#### Data excerpts
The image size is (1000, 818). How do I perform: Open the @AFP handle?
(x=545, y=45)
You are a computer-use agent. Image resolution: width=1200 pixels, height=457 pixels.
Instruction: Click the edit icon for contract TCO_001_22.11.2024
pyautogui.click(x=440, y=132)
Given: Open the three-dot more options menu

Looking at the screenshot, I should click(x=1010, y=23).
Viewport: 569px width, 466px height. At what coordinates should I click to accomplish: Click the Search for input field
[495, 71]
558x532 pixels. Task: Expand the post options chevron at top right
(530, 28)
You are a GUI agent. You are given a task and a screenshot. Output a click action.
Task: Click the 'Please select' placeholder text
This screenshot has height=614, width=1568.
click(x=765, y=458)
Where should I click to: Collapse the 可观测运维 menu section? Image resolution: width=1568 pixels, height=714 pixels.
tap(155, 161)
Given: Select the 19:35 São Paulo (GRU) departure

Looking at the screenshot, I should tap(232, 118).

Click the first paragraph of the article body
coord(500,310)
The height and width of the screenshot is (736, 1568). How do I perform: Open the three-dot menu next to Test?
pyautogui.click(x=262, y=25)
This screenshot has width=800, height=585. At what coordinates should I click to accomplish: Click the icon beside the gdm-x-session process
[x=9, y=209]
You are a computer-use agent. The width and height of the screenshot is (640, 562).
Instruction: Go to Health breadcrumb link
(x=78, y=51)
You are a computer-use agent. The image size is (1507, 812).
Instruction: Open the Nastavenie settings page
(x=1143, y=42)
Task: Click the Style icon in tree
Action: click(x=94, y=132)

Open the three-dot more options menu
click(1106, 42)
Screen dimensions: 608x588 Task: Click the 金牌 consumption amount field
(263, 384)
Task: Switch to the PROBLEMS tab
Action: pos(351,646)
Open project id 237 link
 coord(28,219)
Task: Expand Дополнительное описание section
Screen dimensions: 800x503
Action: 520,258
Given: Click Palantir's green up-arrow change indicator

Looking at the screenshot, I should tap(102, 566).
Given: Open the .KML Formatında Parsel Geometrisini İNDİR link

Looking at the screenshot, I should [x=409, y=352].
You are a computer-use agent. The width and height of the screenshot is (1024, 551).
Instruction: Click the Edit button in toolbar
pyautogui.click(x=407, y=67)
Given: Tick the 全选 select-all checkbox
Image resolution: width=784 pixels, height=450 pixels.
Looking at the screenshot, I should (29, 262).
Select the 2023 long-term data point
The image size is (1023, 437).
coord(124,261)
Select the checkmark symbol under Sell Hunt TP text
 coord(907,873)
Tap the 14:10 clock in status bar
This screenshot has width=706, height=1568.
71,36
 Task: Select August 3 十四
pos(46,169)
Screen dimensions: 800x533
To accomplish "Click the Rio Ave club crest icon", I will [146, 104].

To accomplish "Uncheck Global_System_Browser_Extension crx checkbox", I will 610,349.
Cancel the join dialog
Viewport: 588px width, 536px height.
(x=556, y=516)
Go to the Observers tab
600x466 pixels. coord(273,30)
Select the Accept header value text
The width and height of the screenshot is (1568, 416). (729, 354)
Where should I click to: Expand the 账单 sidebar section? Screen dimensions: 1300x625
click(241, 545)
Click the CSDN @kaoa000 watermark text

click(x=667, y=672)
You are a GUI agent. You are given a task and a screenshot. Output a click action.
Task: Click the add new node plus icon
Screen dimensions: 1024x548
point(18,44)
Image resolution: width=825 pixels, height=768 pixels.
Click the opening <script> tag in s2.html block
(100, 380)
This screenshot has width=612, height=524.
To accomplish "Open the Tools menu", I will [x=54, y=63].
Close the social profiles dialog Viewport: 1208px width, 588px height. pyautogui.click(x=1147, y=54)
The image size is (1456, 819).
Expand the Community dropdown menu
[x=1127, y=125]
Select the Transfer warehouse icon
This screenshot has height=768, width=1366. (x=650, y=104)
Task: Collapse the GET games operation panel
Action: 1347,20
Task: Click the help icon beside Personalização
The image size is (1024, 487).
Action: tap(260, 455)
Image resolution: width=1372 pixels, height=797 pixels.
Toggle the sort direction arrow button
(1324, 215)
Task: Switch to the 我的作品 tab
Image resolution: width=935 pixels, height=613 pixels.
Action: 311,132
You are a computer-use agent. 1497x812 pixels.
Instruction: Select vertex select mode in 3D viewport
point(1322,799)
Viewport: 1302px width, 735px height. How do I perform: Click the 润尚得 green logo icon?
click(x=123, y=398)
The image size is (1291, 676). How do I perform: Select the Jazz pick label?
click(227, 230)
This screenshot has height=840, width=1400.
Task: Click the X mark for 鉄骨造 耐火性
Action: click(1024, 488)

#### TASK DIRECTIONS
Please copy out each line in the entries that mentions the string "agent".

#### EXERCISE SOLUTION
You are a computer-use agent. Image resolution: width=1200 pixels, height=457 pixels.
You are a GUI agent. You are given a task and a screenshot. Output a click action.
You are a computer-use agent. The width and height of the screenshot is (640, 562).
You are a computer-use agent. The image size is (1507, 812).
You are a computer-use agent. The width and height of the screenshot is (1024, 551).
You are a GUI agent. You are given a task and a screenshot. Output a click action.
You are a computer-use agent. 1497x812 pixels.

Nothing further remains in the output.